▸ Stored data
..........
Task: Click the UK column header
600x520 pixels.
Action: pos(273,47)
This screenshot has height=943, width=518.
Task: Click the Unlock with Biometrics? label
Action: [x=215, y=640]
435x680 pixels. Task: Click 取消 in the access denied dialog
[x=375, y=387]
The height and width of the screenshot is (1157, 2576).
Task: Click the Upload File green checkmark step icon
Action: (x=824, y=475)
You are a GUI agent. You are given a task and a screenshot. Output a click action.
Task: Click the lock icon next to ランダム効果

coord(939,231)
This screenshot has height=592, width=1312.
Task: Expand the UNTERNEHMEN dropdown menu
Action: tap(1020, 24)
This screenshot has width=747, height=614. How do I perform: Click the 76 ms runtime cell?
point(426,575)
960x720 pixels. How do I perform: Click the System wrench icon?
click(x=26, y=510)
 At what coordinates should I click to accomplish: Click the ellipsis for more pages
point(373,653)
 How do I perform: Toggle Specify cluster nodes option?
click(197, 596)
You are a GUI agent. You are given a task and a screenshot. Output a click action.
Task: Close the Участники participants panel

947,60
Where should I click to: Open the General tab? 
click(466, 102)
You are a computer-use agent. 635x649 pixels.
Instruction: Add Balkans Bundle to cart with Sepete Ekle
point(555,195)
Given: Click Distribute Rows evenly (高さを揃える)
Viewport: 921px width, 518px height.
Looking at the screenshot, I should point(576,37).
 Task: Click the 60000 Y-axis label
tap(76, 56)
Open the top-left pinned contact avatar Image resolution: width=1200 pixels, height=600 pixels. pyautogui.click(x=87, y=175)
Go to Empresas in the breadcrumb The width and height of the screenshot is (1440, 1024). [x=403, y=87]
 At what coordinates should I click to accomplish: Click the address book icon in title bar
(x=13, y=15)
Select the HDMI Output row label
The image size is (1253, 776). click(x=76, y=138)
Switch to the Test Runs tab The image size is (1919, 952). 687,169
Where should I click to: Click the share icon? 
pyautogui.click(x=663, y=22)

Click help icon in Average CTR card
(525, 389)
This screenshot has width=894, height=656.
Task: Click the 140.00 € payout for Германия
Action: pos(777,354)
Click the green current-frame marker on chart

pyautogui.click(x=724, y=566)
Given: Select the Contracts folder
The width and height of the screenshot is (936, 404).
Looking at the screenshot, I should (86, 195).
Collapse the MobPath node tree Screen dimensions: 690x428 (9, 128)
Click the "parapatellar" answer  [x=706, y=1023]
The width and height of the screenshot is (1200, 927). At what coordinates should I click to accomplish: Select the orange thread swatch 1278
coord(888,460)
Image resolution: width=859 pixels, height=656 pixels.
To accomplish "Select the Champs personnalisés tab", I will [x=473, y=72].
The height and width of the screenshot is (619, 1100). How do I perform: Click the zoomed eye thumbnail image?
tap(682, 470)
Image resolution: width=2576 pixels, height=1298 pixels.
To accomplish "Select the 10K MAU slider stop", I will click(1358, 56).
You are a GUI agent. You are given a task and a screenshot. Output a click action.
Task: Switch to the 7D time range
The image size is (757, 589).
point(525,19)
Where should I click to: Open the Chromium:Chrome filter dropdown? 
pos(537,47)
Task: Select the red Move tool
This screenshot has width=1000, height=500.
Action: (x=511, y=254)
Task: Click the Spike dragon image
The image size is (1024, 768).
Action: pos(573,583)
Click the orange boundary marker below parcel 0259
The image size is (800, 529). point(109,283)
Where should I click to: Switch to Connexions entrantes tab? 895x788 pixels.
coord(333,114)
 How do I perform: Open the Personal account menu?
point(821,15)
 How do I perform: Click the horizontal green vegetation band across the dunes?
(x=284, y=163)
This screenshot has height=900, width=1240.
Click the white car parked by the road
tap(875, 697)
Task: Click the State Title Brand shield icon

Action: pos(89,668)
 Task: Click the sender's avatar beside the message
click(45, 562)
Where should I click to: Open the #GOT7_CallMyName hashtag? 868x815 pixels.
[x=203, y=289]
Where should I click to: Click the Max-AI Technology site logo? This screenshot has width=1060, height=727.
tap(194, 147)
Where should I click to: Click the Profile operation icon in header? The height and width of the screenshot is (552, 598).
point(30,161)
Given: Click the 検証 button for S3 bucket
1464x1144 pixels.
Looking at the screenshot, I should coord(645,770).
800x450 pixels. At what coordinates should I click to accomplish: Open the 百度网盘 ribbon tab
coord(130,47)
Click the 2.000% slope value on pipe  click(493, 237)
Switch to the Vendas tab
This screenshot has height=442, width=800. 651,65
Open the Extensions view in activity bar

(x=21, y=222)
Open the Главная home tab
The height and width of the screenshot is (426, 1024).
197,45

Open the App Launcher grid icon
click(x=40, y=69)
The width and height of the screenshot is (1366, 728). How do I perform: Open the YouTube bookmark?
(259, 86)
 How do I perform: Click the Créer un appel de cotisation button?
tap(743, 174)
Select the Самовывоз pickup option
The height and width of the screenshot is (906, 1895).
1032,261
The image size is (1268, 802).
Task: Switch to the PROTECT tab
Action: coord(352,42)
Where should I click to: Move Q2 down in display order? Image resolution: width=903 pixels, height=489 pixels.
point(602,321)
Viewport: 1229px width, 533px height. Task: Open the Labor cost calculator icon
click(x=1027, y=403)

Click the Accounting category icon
..........
▸ TO DO
All lines from the one with "This screenshot has height=900, width=1240." through the end of the data must be repeated exactly, and nothing else may be repeated.

▸ ANSWER BOX
This screenshot has height=900, width=1240.
Click the white car parked by the road
tap(875, 697)
Task: Click the State Title Brand shield icon

Action: pos(89,668)
 Task: Click the sender's avatar beside the message
click(45, 562)
Where should I click to: Open the #GOT7_CallMyName hashtag? 868x815 pixels.
[x=203, y=289]
Where should I click to: Click the Max-AI Technology site logo? This screenshot has width=1060, height=727.
tap(194, 147)
Where should I click to: Click the Profile operation icon in header? The height and width of the screenshot is (552, 598).
point(30,161)
Given: Click the 検証 button for S3 bucket
1464x1144 pixels.
Looking at the screenshot, I should coord(645,770).
800x450 pixels. At what coordinates should I click to accomplish: Open the 百度网盘 ribbon tab
coord(130,47)
Click the 2.000% slope value on pipe  click(493, 237)
Switch to the Vendas tab
This screenshot has height=442, width=800. 651,65
Open the Extensions view in activity bar

(x=21, y=222)
Open the Главная home tab
The height and width of the screenshot is (426, 1024).
197,45

Open the App Launcher grid icon
click(x=40, y=69)
The width and height of the screenshot is (1366, 728). How do I perform: Open the YouTube bookmark?
(259, 86)
 How do I perform: Click the Créer un appel de cotisation button?
tap(743, 174)
Select the Самовывоз pickup option
The height and width of the screenshot is (906, 1895).
1032,261
The image size is (1268, 802).
Task: Switch to the PROTECT tab
Action: coord(352,42)
Where should I click to: Move Q2 down in display order? Image resolution: width=903 pixels, height=489 pixels.
point(602,321)
Viewport: 1229px width, 533px height. Task: Open the Labor cost calculator icon
click(x=1027, y=403)

Click the Accounting category icon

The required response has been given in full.